On Direction not Destination, James Millington describes a 2006 William Cronon talk about narratives of climate change:

I made a point of going to see Bill Cronon at the Thursday morning plenary “Narrative of climate change” at the RGS conference. He suggested that narratives of climate change have been used as both prediction AND (secular) prophecy. This idea of a secular prophecy comes from recent intonations of Nature as a secular proxy for God. Prophecies are often told as stories of retribution that will be incurred if God’s laws were broken. If Nature is a proxy for God then Climate Change is portrayed as a retribution for humans breaking the laws of Nature.Cronon suggests that Global Narratives are abstract, virtual, systemic, remote, vast, have a diffuse sense of agency, posses no individual characters (i.e. no heros/villains), and are repetitive (so boring). These characteristics make it difficult to emphasise and justify calls for human action to mitigate against the anthropic influence on the climate. Cronon suggests these types of prophetic narrative are ‘unsustainable’ because they do not offer the possibility of individual or group action to reverse or address global climate problems, and therefore are no use politically or socially.

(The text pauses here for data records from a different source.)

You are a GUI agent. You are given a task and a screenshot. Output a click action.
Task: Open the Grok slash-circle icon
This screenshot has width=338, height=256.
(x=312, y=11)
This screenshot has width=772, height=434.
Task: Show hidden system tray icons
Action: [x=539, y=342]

Coronon went on to discuss the micro-cosms (micro narratives) Elizabeth Kolbert uses in her book “Field Notes from a Catastrophe” to illustrate the impacts of global change in a localised manner. She uses individual stories that are picked because they are not expected, they are non-abstract and the antithesis of the unsustainable global narratives. He concluded that we need narratives that offer hope, and not those tied to social and political models based on anarchic thought that do not address the systemic issues driving the change itself. This is the political challenge he suggests – to create narratives that not only make us think “I contributed to this” when we see evidence of glacier retreat, but that offer us hope of finding ways to reduce our future impact upon the environment.